When your foal has mastered leading, introduce the bit. Start your foal with a snaffle bit. It’s a gentler piece, excellent for beginners. I realize any bit, especially the snaffle, may be harsh. The first bit has no reins, so the harshness is silent. Severity is not a problem with the first bit.
- In an arena, use the headstall with the bit but not the reins.
- Let your foal play with it like the halter. Let him lick and experience the bit in the arena.
- Do this for a few days until he feels comfortable with it in his mouth. When he is comfortable, he will stop licking and mouthing the bit. You can put it in his mouth and he won’t care.
- It’s time to attach reins and lengthy lining This is when a bit’s harshness comes into play. If you have a heavy hand, choose a low port or none at all. Using a snaffle does not excuse you from using a gentle hand. Straight bars are better for heavier hands.

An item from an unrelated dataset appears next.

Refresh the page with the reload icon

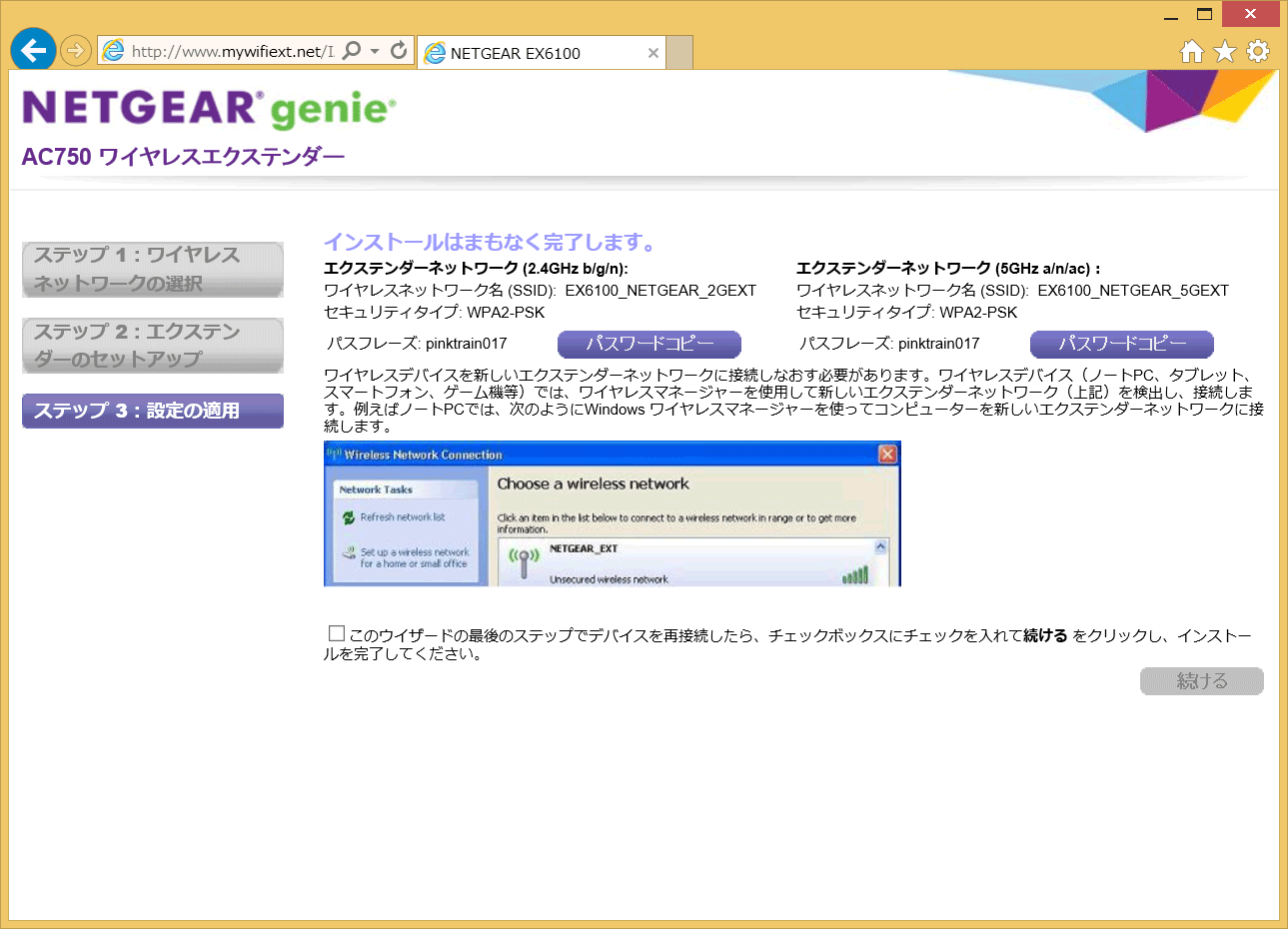pyautogui.click(x=399, y=51)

- Your horse will detect any movement on a bit at this point. This is when you increase his tolerance. Hard, hefty cues irritate the horse’s mouth and cause callouses to grow, allowing him to ignore your orders more easily. A forceful yank or a long draw can make the bit unpleasant in your horse’s head.

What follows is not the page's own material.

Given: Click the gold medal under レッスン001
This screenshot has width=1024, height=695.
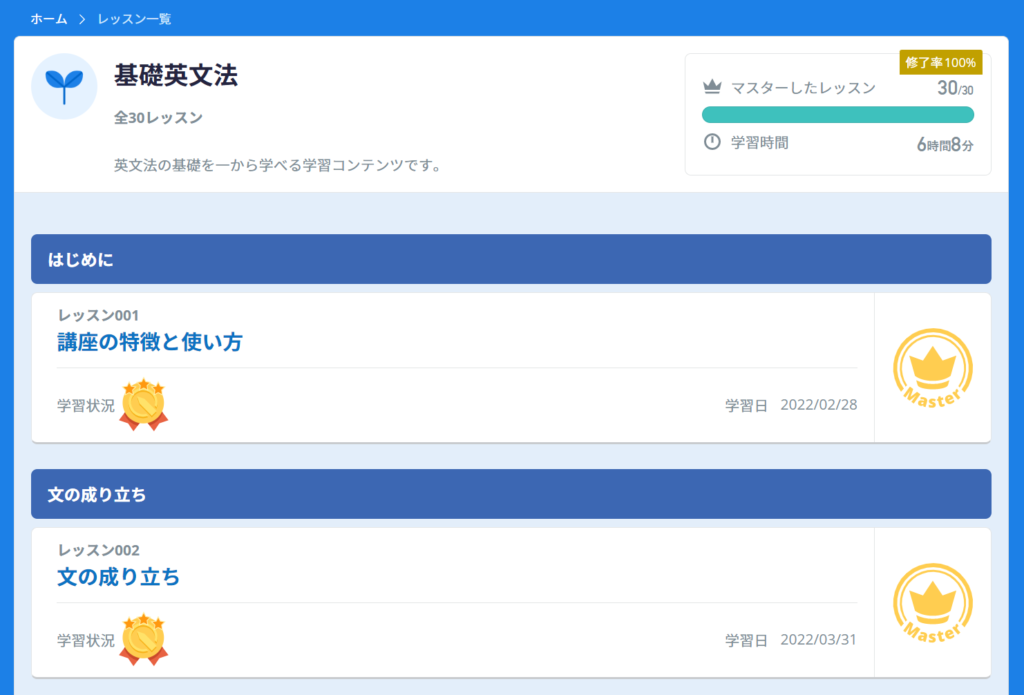Looking at the screenshot, I should coord(143,405).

- Light, steady signals are best. In this way, you educate your horse that gentle pressure on the rein won’t hurt his mouth. Because there is no discomfort, this horse will look forward to the bit.
I use the rein to signal a turn from the start of the bit. He turns right when I put the left rein on his neck. The right rein on his neck makes him turn left. Neck reining from the start. It’s never engaged.
Let him see, touch, and familiarize himself with the saddle. It’s not uncommon for folks to put the saddle out for a week before saddleing the foal to reduce his dread of it.
When you decide to saddle your foal, massage the saddle pad around his neck, flanks, and rump. So he has nothing to worry.
On his back. Put the saddle on him. Arrange for him to fight it in the arena. Some will buck, while others will pad around the arena bored.
The lengthy lines begin when your foal is comfortable in the saddle and bridle. Basically, two light-weight, 20-foot-long reins are used.
The long lines let you stroll next or behind your horse. Long lines are great for their adaptability. Walking behind the horse gives them confidence when requested to move ahead. He will learn to stroll confidently alone (with your encouragement from behind). The lengthy wires can help him turn and bend. This will also help with future carting training. Long lines from the bridle to you imitate a cart and driving lines. The soft lines across his legs and side will help him become acclimated to anything running down his legs and side when you put the steel poles of a cart along his body.
Walking out confidently with long lines facilitates turning and side passing. From his side, you may apply side pressure and move him forward.
First-time long-line users may require guidance. In the herd, the young horse follows his dam. It’s strange for him to go out in front of you. You may need someone to lead him ahead until he gains faith in you and confidence in himself. You don’t need a helper after he advances forward.
You can practically finish your ground training with long lines and ride him when he reaches three!!